Security: disappunto dei vendor
“Non sono sicuro che la divulgazione anticipata da WikiLeaks sarà in grado di far crollare un istituto finanziario”, ha detto John Dasher di McAfee, “ma dovrebbe far riflettere quelle organizzazioni che non hanno ancora implementato una strategia di protezione dei dati”.
“Generalmente i reparti It non sanno identificare le informazioni che compongono la proprietà intellettuale dell’azienda”, spiega: “la tecnologia da sola non può risolvere il problema”, ma “proteggere le informazioni sensibili è un problema di business, non puramente tecnologico”.
Più caustico un comunicato di Novell, per la quale “disabilitare il trasferimento dati tramite chiavette Usb e Cd non è che un limitatissimo modo di affrontare il problema”, recita il testo, poiché “soprattutto in ambito militare la legittima condivisione dei dati è un requisito fondamentale e non dovrebbe essere limitata”.

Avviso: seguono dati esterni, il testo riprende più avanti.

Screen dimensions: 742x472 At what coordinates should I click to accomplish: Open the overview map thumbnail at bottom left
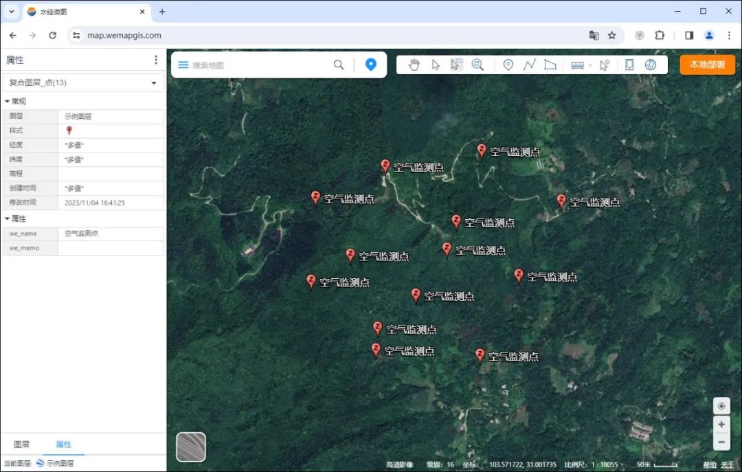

“Nel recente caso di WikiLeaks è chiaro che se le policy base di sicurezza fossero state applicate, i danni sarebbero stati ridotti al minimo e l’identità del ladro sarebbe stata svelata in pochi minuti“, afferma sicuro l’estensore del comunicato, senza però assegnare le frasi ad un rappresentante specifico.
Alcuni comunicati commerciali, sviluppati in maniera evidentemente frettolosa per non perdere l’occasione, sono dei veri e propri monumenti d’incapacità di esposizione dei dati e di sviluppo d’una tesi accettabile. Così non è stato per la All Security Net, che in poche parole ha manifestato la fiducia negli strumenti che rappresenta con un’azione di grande utilità: “Boole Server è disponibile gratuitamente alle ambasciate italiane per contribuire ad agevolare ulteriormente la loro importante e delicata funzione in tutto il mondo”, ha annunciato Alessandro Peruzzo, Amministratore Delegato dell’azienda.
Security e Privacy
Complessivamente non si tratta d’una immagine rassicurante. Ci si aspettava una presa di posizione ufficiale coesa, tanto assoluta quanto ipocrita, del tipo “i nostri sistemi sono sicuri”. E non è arrivata alla luce dei nostri occhi, mentre c’è da scommettere che nei piani alti si sta commerciando sicurezza. Al riparo dalle spie, ovviamente.
In definitiva dal punto di vista informatico non c’è nulla di nuovo: un insider che ruba informazioni non fa né notizia, né titolo. Non c’è nulla di nuovo neanche nella inottemperanza alle regole di sicurezza che, ancorché mai efficaci al 100%, pure esistono.
Questa sembra essere la cronaca del fatto dal punto di vista della security. Diversa sarebbe la questione dal punto di vista della privacy, ma quello è il mondo dei pareri.